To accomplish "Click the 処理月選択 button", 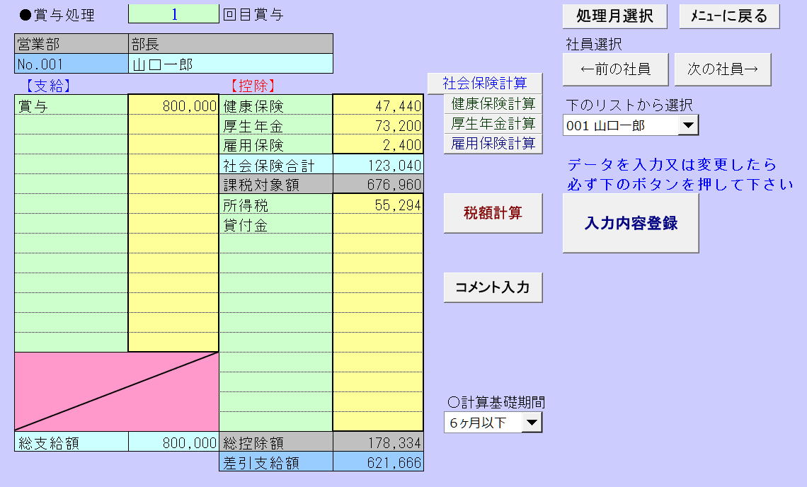I will coord(614,16).
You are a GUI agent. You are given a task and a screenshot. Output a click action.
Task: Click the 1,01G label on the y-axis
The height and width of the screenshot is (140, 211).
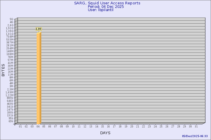pyautogui.click(x=10, y=34)
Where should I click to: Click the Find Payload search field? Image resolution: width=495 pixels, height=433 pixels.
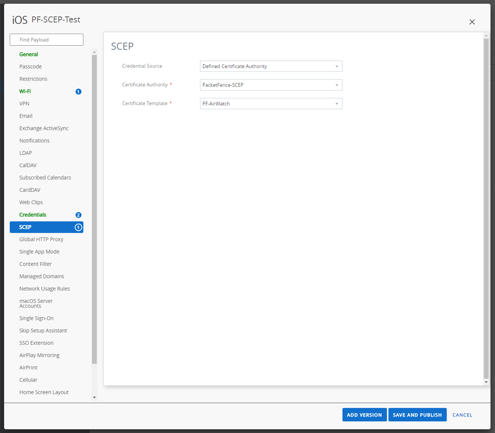coord(46,39)
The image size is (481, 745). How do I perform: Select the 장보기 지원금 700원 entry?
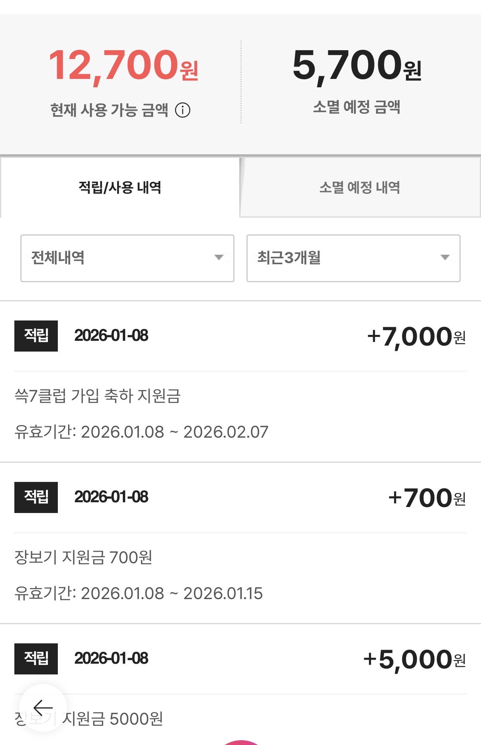[x=83, y=557]
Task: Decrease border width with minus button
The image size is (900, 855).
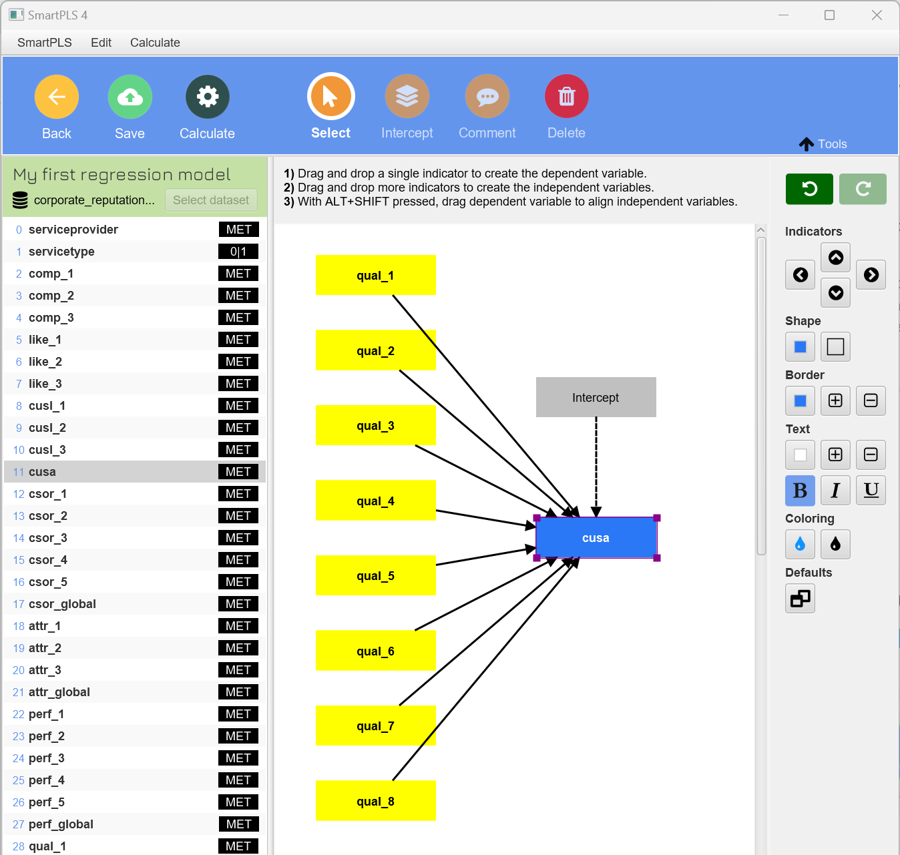Action: (x=871, y=400)
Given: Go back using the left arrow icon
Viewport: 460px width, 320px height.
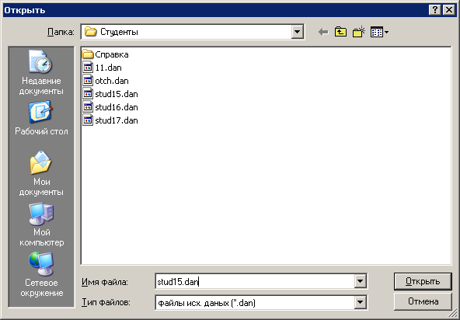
* * * * * * * * *
| WORK TO COMPLETE |
Return each line of the records that contains the string "width". Case counts.

| EXPECTED OUTPUT |
The height and width of the screenshot is (140, 211).
Where should I click to: Click the Find Payload search field? Image resolution: width=495 pixels, height=433 pixels.
Task: Decrease border width with minus button
Viewport: 460px width, 320px height.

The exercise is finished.